Exercise brief: Please count the lines in the listing below that contain the string "height", treating uppercase and lowercase as different, and reply with only that number.

Data entries:
## Begin
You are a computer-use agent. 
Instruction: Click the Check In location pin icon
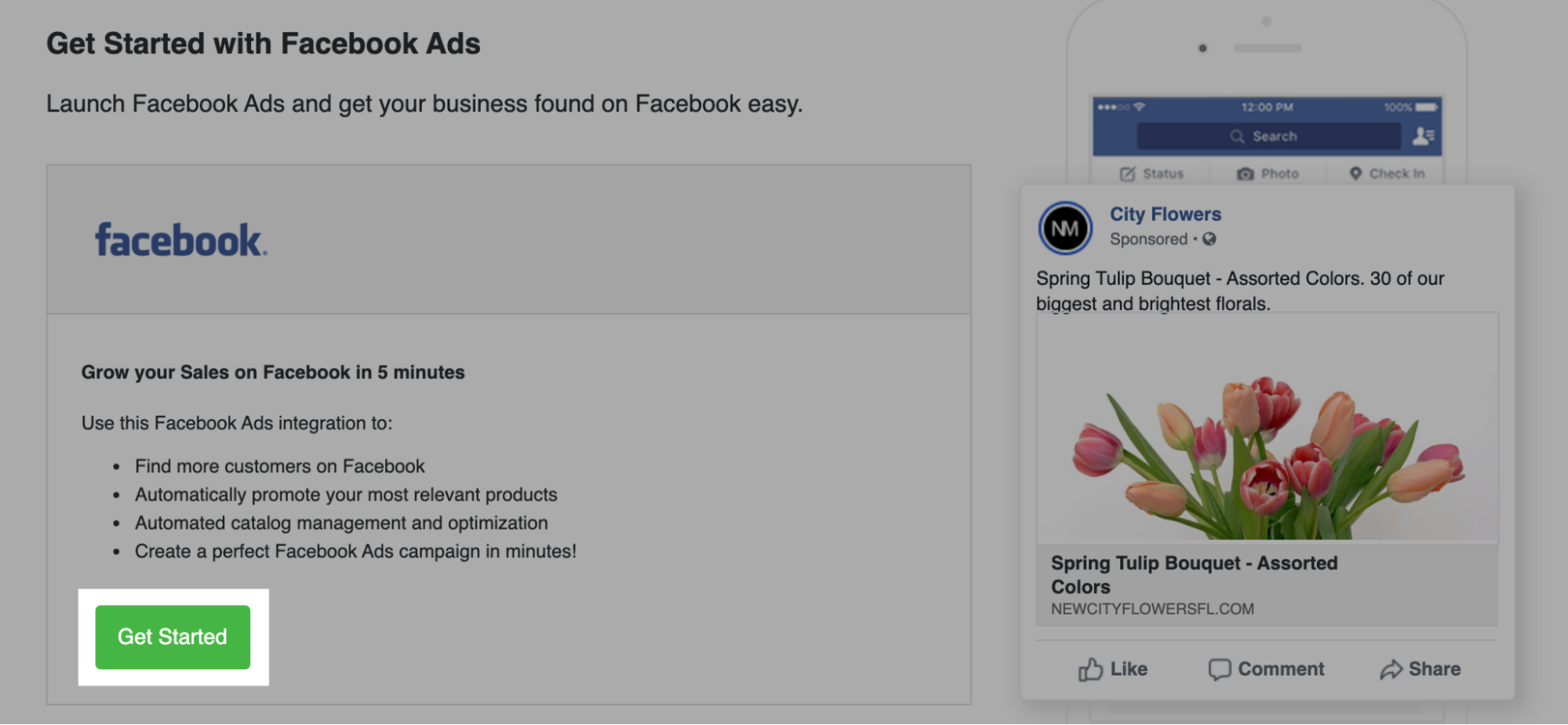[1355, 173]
## End
## Begin
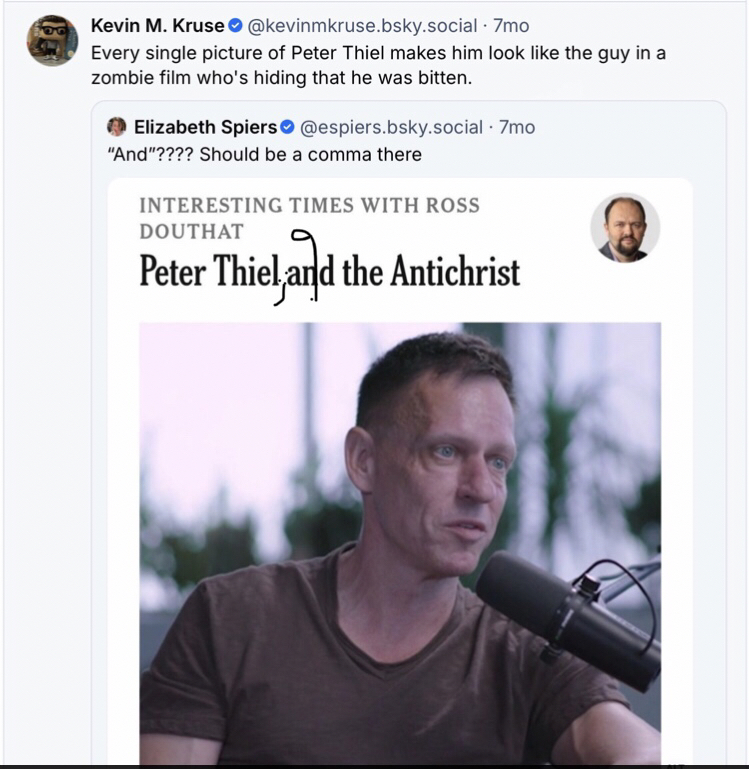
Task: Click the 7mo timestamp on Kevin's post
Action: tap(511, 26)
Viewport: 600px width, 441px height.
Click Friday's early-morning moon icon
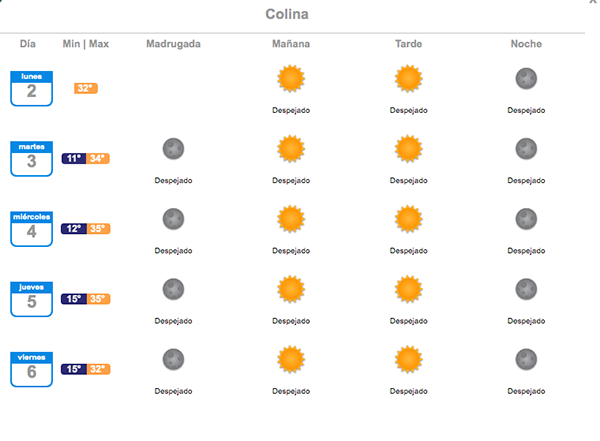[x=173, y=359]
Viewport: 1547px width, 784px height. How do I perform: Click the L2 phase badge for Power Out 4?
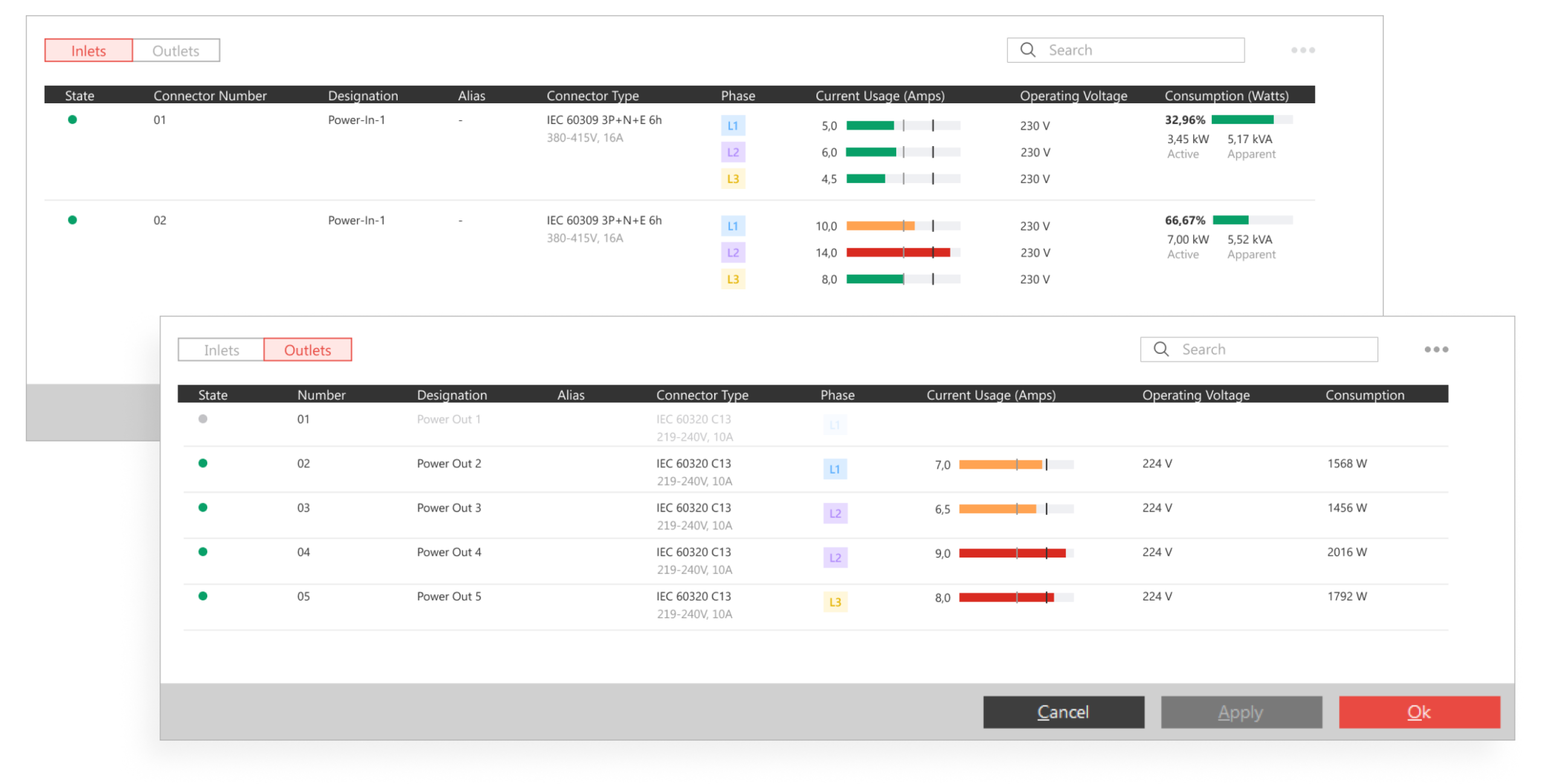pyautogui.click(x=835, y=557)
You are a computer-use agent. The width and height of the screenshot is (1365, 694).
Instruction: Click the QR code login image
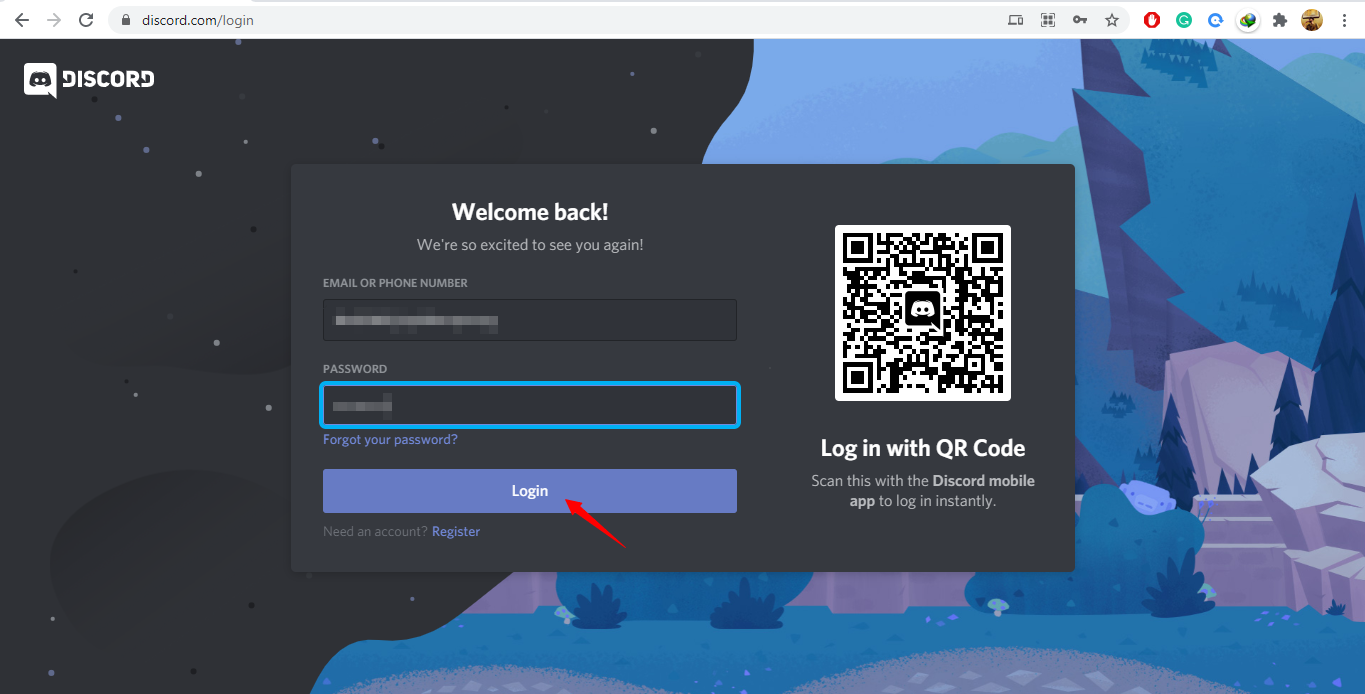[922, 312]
## End
Solution to this problem: 3